=== DATA IN THIS EXERCISE ===
_____

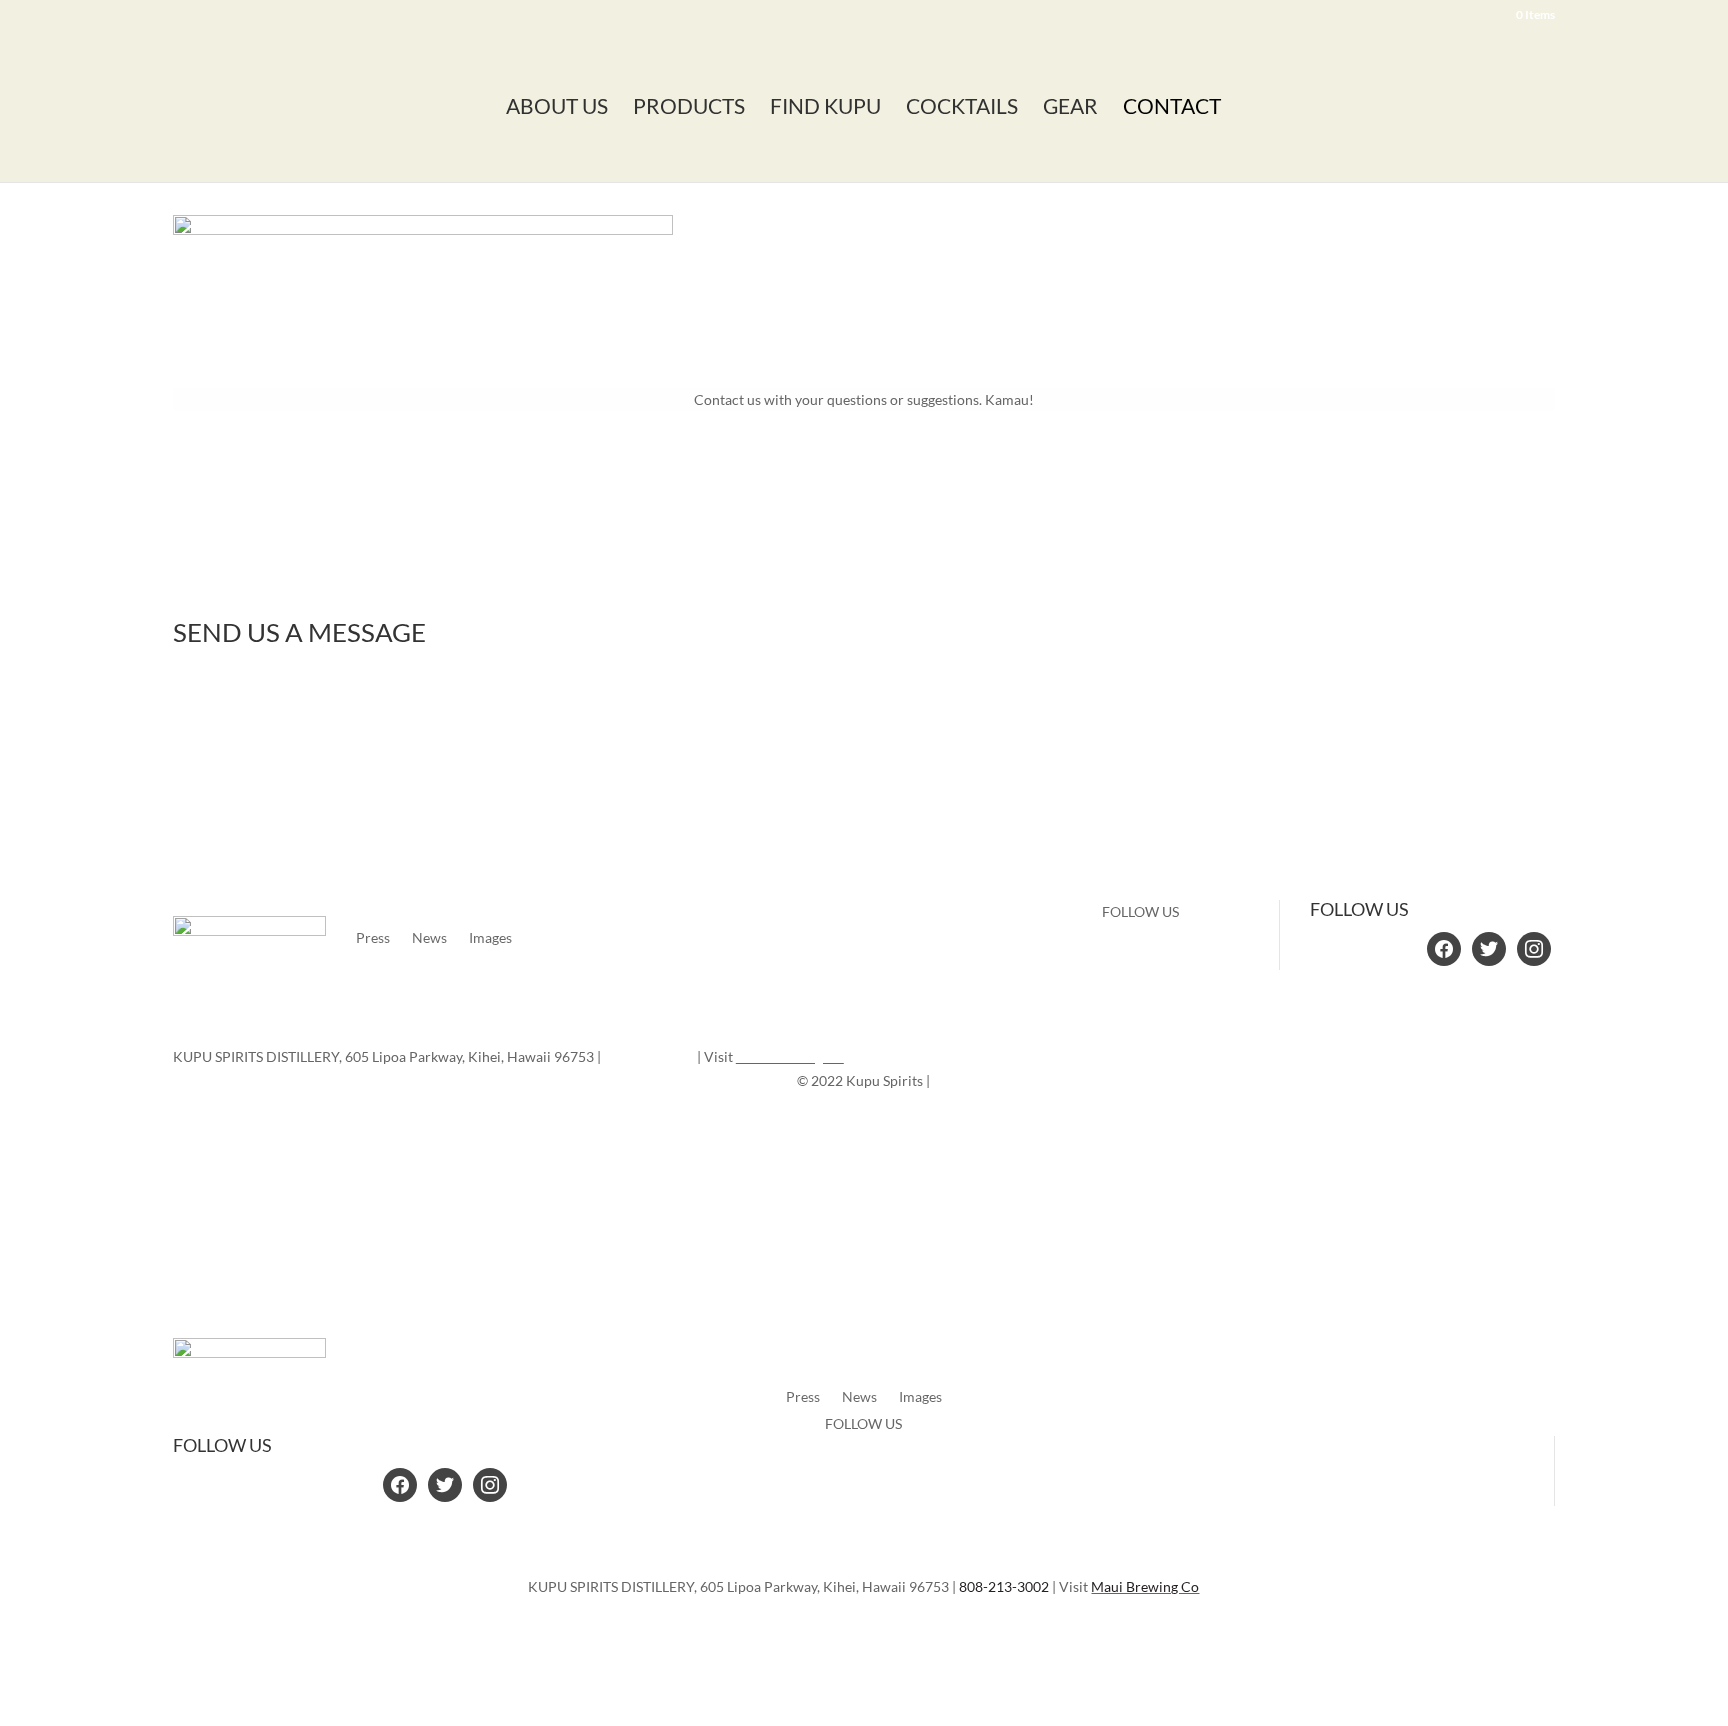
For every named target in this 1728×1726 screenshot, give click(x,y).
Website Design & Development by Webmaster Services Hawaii (931, 1118)
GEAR (1070, 108)
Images (490, 937)
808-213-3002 (649, 1056)
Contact (1172, 108)
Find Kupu (825, 108)
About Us (557, 108)
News (429, 937)
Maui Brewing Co (790, 1056)
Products (689, 108)
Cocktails (962, 108)
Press (373, 937)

_____

=== PROBLEM REQUIREMENTS ===
Print every line above exactly. Leave the pictures out.

=== FINISHED TASK ===
For every named target in this 1728×1726 screenshot, give click(x,y).
Website Design & Development by Webmaster Services Hawaii (931, 1118)
GEAR (1070, 108)
Images (490, 937)
808-213-3002 (649, 1056)
Contact (1172, 108)
Find Kupu (825, 108)
About Us (557, 108)
News (429, 937)
Maui Brewing Co (790, 1056)
Products (689, 108)
Cocktails (962, 108)
Press (373, 937)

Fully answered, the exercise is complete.